- _AIM OF THE EXERCISE_:
Render every line of the material below as a Markdown table with two columns, Row for the row number and Entry for the line, and leave out the blank lines.

----

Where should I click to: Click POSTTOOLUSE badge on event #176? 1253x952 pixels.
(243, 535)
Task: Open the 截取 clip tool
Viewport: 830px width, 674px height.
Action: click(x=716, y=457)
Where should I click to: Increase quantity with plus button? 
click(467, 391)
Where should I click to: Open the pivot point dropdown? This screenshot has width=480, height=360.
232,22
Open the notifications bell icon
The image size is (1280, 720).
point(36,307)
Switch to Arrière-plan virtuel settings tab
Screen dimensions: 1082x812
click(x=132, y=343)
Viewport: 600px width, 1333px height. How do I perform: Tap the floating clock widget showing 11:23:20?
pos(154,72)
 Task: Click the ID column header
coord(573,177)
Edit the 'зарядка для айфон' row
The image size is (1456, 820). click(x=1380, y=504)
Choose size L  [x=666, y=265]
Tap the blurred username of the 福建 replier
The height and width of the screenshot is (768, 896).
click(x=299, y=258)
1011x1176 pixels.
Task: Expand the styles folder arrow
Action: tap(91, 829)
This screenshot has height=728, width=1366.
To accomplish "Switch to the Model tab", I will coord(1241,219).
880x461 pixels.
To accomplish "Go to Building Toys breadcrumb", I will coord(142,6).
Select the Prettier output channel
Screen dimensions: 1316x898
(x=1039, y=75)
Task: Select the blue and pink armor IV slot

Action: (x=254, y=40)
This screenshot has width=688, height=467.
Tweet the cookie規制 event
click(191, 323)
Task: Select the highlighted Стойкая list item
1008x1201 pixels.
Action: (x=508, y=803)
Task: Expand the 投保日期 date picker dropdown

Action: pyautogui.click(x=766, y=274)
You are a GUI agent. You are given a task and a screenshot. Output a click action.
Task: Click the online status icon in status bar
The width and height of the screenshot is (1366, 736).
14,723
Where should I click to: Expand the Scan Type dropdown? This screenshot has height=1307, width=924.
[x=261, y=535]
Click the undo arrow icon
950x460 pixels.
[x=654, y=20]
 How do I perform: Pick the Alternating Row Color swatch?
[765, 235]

----

- _COMPLETED EXERCISE_:
| Row | Entry |
|---|---|
| 1 | Where should I click to: Click POSTTOOLUSE badge on event #176? 1253x952 pixels. |
| 2 | (243, 535) |
| 3 | Task: Open the 截取 clip tool |
| 4 | Viewport: 830px width, 674px height. |
| 5 | Action: click(x=716, y=457) |
| 6 | Where should I click to: Increase quantity with plus button?  |
| 7 | click(467, 391) |
| 8 | Where should I click to: Open the pivot point dropdown? This screenshot has width=480, height=360. |
| 9 | 232,22 |
| 10 | Open the notifications bell icon |
| 11 | The image size is (1280, 720). |
| 12 | point(36,307) |
| 13 | Switch to Arrière-plan virtuel settings tab |
| 14 | Screen dimensions: 1082x812 |
| 15 | click(x=132, y=343) |
| 16 | Viewport: 600px width, 1333px height. How do I perform: Tap the floating clock widget showing 11:23:20? |
| 17 | pos(154,72) |
| 18 |  Task: Click the ID column header |
| 19 | coord(573,177) |
| 20 | Edit the 'зарядка для айфон' row |
| 21 | The image size is (1456, 820). click(x=1380, y=504) |
| 22 | Choose size L  [x=666, y=265] |
| 23 | Tap the blurred username of the 福建 replier |
| 24 | The height and width of the screenshot is (768, 896). |
| 25 | click(x=299, y=258) |
| 26 | 1011x1176 pixels. |
| 27 | Task: Expand the styles folder arrow |
| 28 | Action: tap(91, 829) |
| 29 | This screenshot has height=728, width=1366. |
| 30 | To accomplish "Switch to the Model tab", I will coord(1241,219). |
| 31 | 880x461 pixels. |
| 32 | To accomplish "Go to Building Toys breadcrumb", I will coord(142,6). |
| 33 | Select the Prettier output channel |
| 34 | Screen dimensions: 1316x898 |
| 35 | (x=1039, y=75) |
| 36 | Task: Select the blue and pink armor IV slot |
| 37 | Action: (x=254, y=40) |
| 38 | This screenshot has width=688, height=467. |
| 39 | Tweet the cookie規制 event |
| 40 | click(191, 323) |
| 41 | Task: Select the highlighted Стойкая list item |
| 42 | 1008x1201 pixels. |
| 43 | Action: (x=508, y=803) |
| 44 | Task: Expand the 投保日期 date picker dropdown |
| 45 | Action: pyautogui.click(x=766, y=274) |
| 46 | You are a GUI agent. You are given a task and a screenshot. Output a click action. |
| 47 | Task: Click the online status icon in status bar |
| 48 | The width and height of the screenshot is (1366, 736). |
| 49 | 14,723 |
| 50 | Where should I click to: Expand the Scan Type dropdown? This screenshot has height=1307, width=924. |
| 51 | [x=261, y=535] |
| 52 | Click the undo arrow icon |
| 53 | 950x460 pixels. |
| 54 | [x=654, y=20] |
| 55 |  How do I perform: Pick the Alternating Row Color swatch? |
| 56 | [765, 235] |